6. The system of claim 4, wherein, The generation of the direction histogram of the pose data is performed by dividing the pose data into local regions, calculating the precision index value of each local region, and obtaining the average value of the precision index values of all local regions as the overall precision index value of the pose data; and the size and position of the local region are divided based on the principle of regional edge detail information.

7. The system of claim 6, wherein, The precision optimization process is performed by constructing a training data set based on the joint sample data, labeling the data in the training data set, and generating a precision level model based on the labeled sample joint data; the precision level model sets the precision threshold range corresponding to each type of joint to ensure that the precision index value of the pose data collected in the actual control process meets the requirements of control analysis.

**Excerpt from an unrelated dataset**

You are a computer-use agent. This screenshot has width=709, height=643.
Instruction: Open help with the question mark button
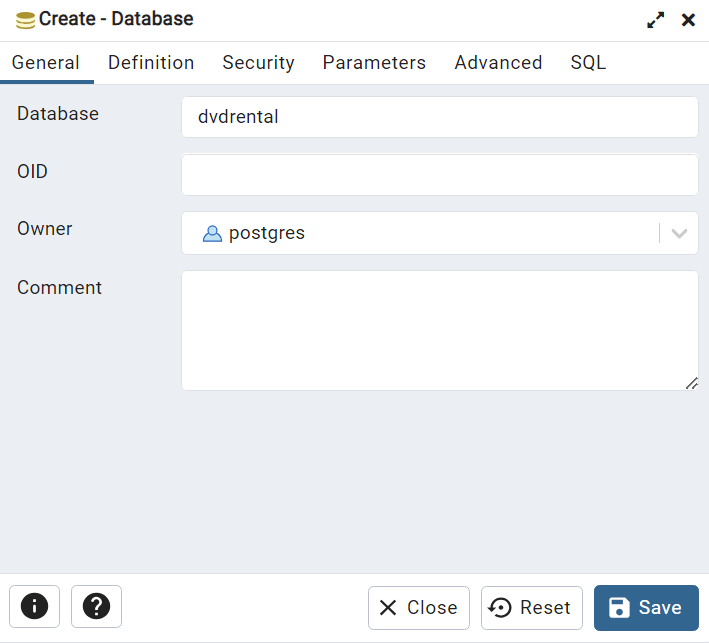96,606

8. The system of claim 2, wherein, The cycloid reducer is connected with the driving motor, the rotating power of the motor is transmitted to the inside of the reducer, and the relative meshing motion of the input end and the output end is completed according to the eccentricity of the column pin and the rolling tooth groove; the multi-tooth meshing is formed by the needle tooth shell and the cycloid wheel which are distributed in the outer periphery of the cycloid wheel assembly, and the power after reduction is output to the robot joint through the connection of the column pin and the cycloid wheel assembly.

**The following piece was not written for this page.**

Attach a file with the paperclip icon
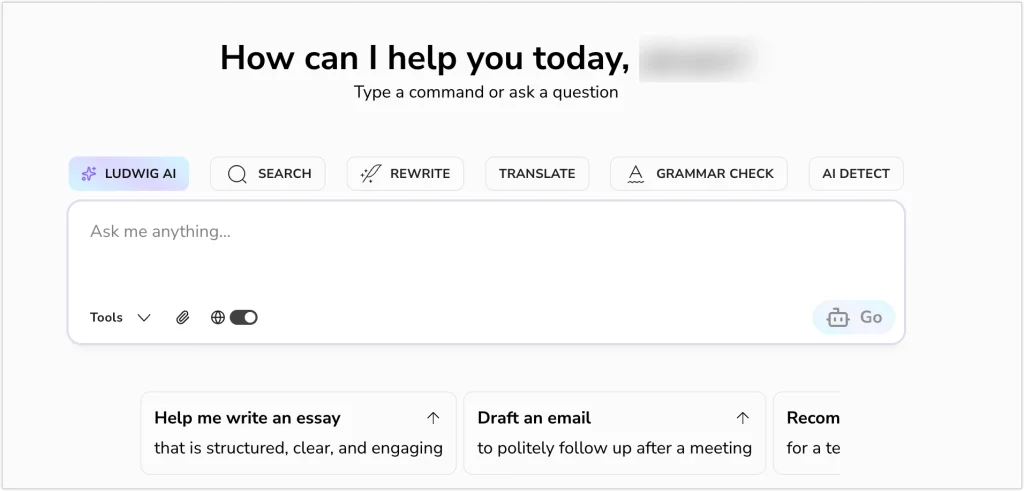This screenshot has height=491, width=1024. pos(182,317)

9. The system of claim 6, wherein, The method for the precision optimization process is: Based on the precision index value of the pose data and the best compensation position information of the joint gimbal, the deviation details in the pose data are recovered by performing deconvolution processing on the pose data; Based on the requirements of control analysis in terms of torque and speed, and combined with the motor parameters of the robot platform, the torque correction and speed adjustment are performed on the pose data; the pose data after optimization processing is compared with the original collected pose data, and the parameter data of the optimization processing is recorded; Based on joint control, the main control device arranges and analyzes the collected pose data, extracts the key feature information of the joint, and compares and matches with the pre-stored joint database to complete the rapid identification and classification of the joint.

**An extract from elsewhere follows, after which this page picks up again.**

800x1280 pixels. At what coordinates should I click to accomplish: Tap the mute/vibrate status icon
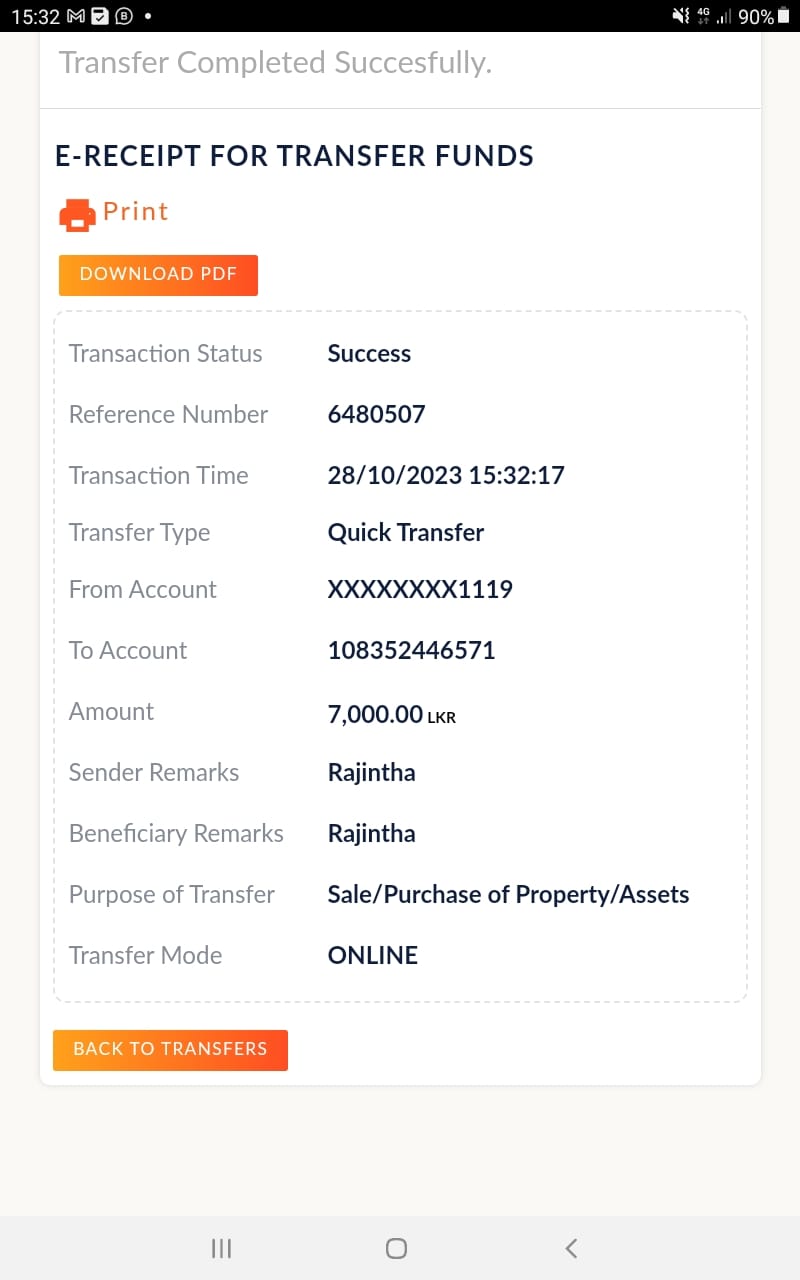tap(680, 16)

10. The system of claim 4, wherein, The main control device is built-in dynamic compensation mechanism, including compensation control subsystem based on pose feedback and deviation feedback: the compensation control subsystem of the pose feedback calculates the required compensation amount according to the direction and amplitude of the pose change, and drives the cycloid reducer assembly architecture to move a corresponding compensation distance in the rotating direction through the control of the motor drive architecture; the compensation control subsystem of the deviation feedback recalculates the actual deviation of the cycloid reducer and the target joint through the deviation change amount, and controls the motor drive architecture to perform compensation adjustment based on the corresponding compensation parameters selected from the compensation parameter database.

11. The system of claim 7, wherein, The precision level model establishes the energy efficiency characteristic curve by monitoring the power consumption of the motor drive architecture under different load and speed conditions, and selects the corresponding optimal control parameters based on the energy efficiency characteristic curve by the main control device.

12. The system of claim 1, wherein, The compensation parameter information library includes a set of compensation parameters corresponding to different working condition parameters, and is generated based on experimental calibration data and historical operation data, and is dynamically updated based on real-time feedback during operation.